On Tuesday, 16 October 2018 at 00:36:12 UTC, Manu wrote:
*snip*
Yes, except maybe I didn't make it clear that I DO expect the
un-shared methods to be aware that a sibling shared method does
exist
(you wrote it!), and that it may manipulate some state, so *if*
the
un-shared method does interact with the same data that the
shared
method may manipulate (in many cases, it won't; it's likely
only a
small subset of an object's functionality that may have
thread-safe
access), then the un-shared method does need to acknowledge that
functional overlap.
So even though a method is un-shared, it still needs to be
aware that
it may have sibling methods that are shared. If they don't
access an
overlapping data-set, no special handling is required. If they
do
overlap, they may need to coordinate appropriately.

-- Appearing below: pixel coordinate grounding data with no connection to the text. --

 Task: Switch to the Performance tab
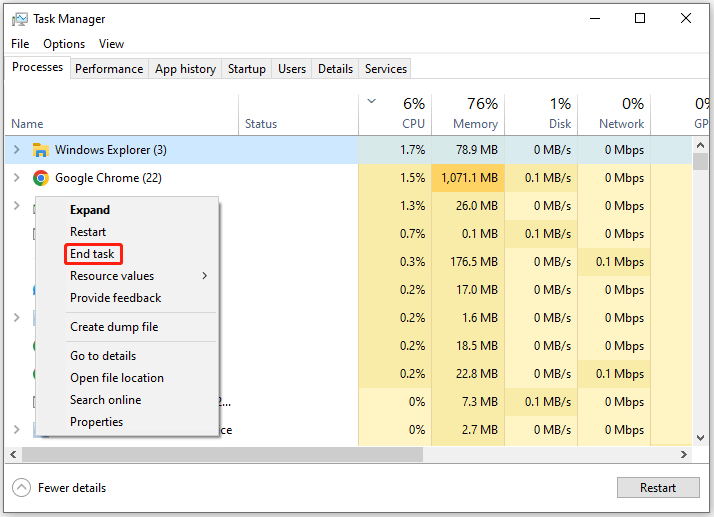point(109,69)
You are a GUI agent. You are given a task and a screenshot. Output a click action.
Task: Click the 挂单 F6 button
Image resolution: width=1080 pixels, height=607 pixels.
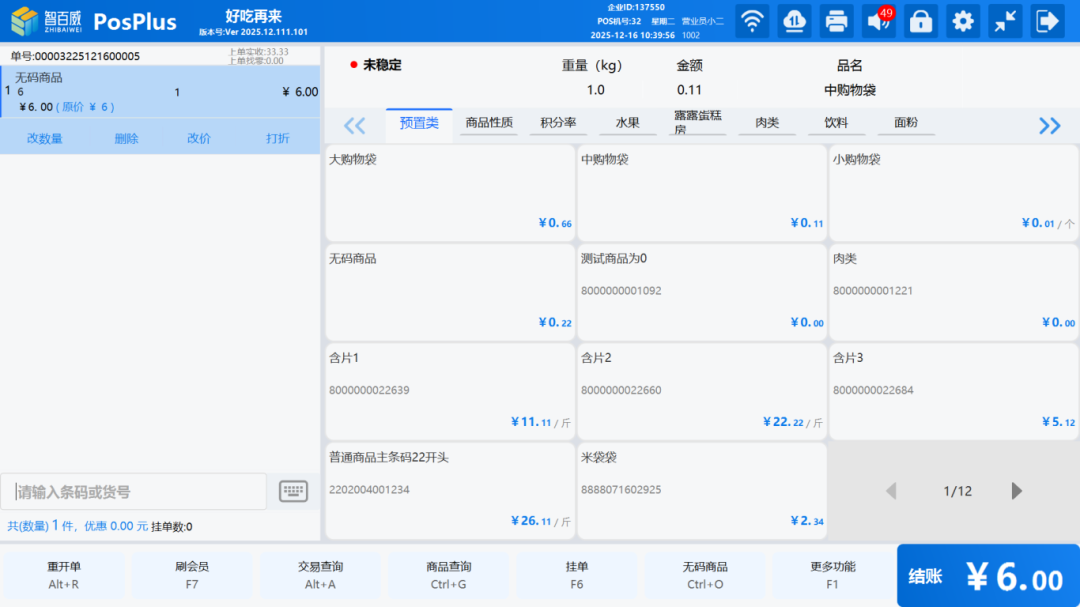click(x=576, y=575)
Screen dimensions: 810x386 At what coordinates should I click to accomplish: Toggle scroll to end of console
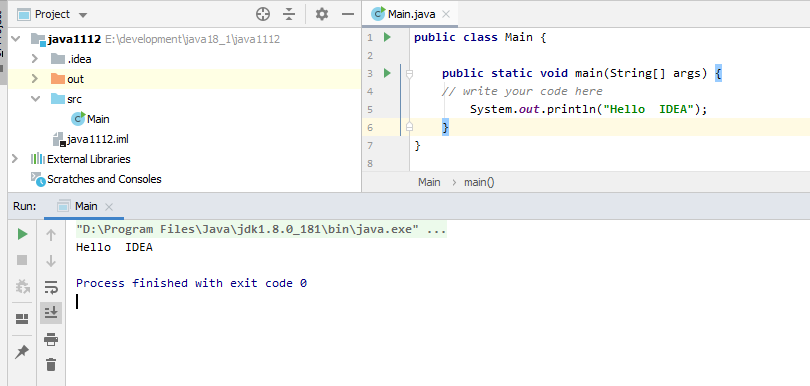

I understand your point but I think the current shared (no
implicit conversion) has its uses. It can be quite useful to have
one interface for when an object is shared and one for when it is
not (one with and without the synchronization cost). Sure,
something as trivial as a counter can be re-implemented in both
ways but more complex objects would easily result in extreme code
duplication.
It's also easy to acknowledge that implicit conversion to shared
has its uses.
Instead of forcing one way or another, how about we leave the
decision up to the programmer? Say something like "alias this
shared;" enables implicit conversion to shared.